An einem der Enden der Welt haben sie ein gedrungenes Wachhaus zwischen haushohe Felsen gemauert, so dass die wilden Stürme sie nicht zerlegten, keine wüsten Wogen vom Ozean durch die kleinen Fenster peitschten. Meneham im Pays Pagan, im Land der Heiden an der Nordküste des Dèpartements Finistère, ein unwirtlicher, unwirklicher Flecken Erde. Finistère, Ende der Welt. Wie passend, dass fast gegenüber, auf der anderen Seite des Ärmelkanals, Land’s end liegt. Vor Angriffen der Briten über See sollten die Zoll- und Wachposten zwischen den Felsen warnen. Und friedlicheren Ankömmlingen Bares abknöpfen. Während in diesem felsigen Flecken in der Bretagne früher Menschen kargstes Leben über schroffen Klippen fristeten, schlurfen dort heute Touristen umher, klettern auf die Steinbrocken, zücken Handys. Auch Wulnikowski trieb sich dort herumgetrieben, in Jugendjahren, allerdings nachts, unter Sternen. War mit dem Interrail-Ticket allein bis Brest gefahren, von dort getrampt bis nach Kerlouan. Keiner seiner Freunde hatte mitgewollt.
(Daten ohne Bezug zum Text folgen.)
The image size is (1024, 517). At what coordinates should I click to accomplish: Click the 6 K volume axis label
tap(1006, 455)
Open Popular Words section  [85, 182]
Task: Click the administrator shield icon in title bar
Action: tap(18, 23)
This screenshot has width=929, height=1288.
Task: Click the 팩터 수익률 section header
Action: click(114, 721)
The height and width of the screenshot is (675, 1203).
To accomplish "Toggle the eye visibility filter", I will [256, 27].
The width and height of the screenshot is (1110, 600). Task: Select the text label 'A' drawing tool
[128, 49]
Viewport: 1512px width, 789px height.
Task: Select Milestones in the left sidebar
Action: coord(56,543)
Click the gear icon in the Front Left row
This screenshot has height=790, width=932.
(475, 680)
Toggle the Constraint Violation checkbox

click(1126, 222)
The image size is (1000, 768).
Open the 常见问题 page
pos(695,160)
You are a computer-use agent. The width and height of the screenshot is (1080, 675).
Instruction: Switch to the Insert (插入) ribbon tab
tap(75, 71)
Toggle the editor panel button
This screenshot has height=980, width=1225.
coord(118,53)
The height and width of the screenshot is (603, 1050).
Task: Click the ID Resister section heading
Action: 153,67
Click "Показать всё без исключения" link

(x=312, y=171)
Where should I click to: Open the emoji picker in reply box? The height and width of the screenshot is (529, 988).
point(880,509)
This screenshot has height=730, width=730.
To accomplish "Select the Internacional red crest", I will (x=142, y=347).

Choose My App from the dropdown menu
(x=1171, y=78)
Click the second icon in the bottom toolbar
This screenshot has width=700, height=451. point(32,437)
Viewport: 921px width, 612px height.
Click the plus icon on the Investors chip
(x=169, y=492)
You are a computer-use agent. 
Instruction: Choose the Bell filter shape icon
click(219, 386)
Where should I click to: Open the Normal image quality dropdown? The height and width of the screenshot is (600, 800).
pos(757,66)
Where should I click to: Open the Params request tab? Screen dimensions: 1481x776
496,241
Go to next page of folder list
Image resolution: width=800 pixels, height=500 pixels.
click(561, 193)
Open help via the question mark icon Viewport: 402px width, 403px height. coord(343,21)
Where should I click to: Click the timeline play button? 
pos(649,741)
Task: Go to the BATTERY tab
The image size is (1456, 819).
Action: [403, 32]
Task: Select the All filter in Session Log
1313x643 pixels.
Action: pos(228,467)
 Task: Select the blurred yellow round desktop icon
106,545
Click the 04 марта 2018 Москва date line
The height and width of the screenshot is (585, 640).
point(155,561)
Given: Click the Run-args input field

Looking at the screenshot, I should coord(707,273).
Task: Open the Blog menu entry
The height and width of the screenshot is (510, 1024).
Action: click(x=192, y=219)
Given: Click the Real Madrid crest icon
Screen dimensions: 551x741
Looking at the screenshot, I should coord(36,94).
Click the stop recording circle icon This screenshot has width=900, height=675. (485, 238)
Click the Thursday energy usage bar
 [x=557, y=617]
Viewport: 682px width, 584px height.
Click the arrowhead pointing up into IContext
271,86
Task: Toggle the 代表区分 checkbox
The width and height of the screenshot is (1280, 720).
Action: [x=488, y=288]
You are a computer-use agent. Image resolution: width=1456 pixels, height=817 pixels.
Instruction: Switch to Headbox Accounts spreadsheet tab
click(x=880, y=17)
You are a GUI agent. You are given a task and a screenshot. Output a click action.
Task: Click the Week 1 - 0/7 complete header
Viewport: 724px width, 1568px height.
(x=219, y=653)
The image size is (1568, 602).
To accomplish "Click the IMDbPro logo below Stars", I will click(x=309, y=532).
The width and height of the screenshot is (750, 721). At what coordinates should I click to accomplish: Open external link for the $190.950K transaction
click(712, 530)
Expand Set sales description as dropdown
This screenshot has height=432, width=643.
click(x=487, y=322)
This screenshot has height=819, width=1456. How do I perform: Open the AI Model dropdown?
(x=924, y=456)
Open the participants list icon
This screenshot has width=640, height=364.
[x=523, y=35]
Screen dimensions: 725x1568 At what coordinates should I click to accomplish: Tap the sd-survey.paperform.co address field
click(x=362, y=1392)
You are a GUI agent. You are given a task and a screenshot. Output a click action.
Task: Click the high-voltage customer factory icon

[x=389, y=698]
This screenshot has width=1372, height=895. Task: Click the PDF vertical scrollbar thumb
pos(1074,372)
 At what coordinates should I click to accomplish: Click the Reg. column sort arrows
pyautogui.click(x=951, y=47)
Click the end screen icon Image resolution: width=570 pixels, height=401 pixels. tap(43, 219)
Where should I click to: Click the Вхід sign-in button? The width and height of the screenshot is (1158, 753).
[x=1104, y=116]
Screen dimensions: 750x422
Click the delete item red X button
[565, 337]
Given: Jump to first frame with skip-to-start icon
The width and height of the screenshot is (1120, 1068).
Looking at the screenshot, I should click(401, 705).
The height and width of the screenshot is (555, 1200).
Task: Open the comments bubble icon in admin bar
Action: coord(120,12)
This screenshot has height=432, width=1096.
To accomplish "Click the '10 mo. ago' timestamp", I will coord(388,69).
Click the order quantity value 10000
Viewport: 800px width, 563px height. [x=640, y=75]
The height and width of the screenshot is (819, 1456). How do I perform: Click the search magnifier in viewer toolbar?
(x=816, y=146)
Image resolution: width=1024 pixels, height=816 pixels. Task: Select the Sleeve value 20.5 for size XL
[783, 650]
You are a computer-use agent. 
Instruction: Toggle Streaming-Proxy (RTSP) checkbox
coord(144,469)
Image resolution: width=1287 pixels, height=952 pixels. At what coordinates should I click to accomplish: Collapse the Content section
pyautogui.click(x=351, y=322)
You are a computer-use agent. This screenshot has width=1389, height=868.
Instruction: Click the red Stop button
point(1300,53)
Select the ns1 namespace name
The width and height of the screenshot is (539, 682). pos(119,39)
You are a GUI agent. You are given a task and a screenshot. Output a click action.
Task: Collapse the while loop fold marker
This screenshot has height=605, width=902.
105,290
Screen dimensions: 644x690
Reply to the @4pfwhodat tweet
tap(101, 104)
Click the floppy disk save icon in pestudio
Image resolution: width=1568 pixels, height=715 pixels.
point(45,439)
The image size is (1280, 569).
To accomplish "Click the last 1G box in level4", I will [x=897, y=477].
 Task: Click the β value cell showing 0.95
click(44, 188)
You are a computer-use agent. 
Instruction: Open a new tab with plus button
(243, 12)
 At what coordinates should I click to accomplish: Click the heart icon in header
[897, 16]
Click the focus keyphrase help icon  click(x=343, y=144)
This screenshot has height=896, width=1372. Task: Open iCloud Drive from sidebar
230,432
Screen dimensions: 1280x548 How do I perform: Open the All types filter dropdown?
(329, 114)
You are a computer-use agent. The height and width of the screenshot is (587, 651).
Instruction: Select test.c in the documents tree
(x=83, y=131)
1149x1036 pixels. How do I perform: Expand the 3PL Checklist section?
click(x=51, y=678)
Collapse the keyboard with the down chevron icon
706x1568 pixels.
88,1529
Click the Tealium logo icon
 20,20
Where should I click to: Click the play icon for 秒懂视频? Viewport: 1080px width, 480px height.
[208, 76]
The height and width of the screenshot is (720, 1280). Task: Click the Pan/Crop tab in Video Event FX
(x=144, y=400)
Hatte im „Le galion“ allzu tief in Cidre-Gläser geguckt, weiß getünchtes Haus, riesiges Abluftrohr aus Stahl, Absenkriss in der Außenwand. Blickte quasi irgendwann glasig durch die Böden der Karaffen, und torkelte dann so schief und krumm die etwa dreieinhalb Kilometer bis zur Küste, bis zu diesem magischen Wachhaus aus dem 17. Jahrhundert zwischen Felsen, dass er die Distanz von Hin- und Rückweg vermutlich schon kurz vor Ankunft am Meer erreicht haben müsste. Und irgendwie, sich winzig vorkommend, hatte er in die Milchstraße geblickt mit mindestens so milchigem Hirn, und plötzlich war ihm, als leuchte es von drinnen, als sei das Haus wieder bewacht, als sei da Leben, während wenige Meter entfernt das Meer nachtschwarz mit weißen Schaumkronen an den Felsen zerschellte.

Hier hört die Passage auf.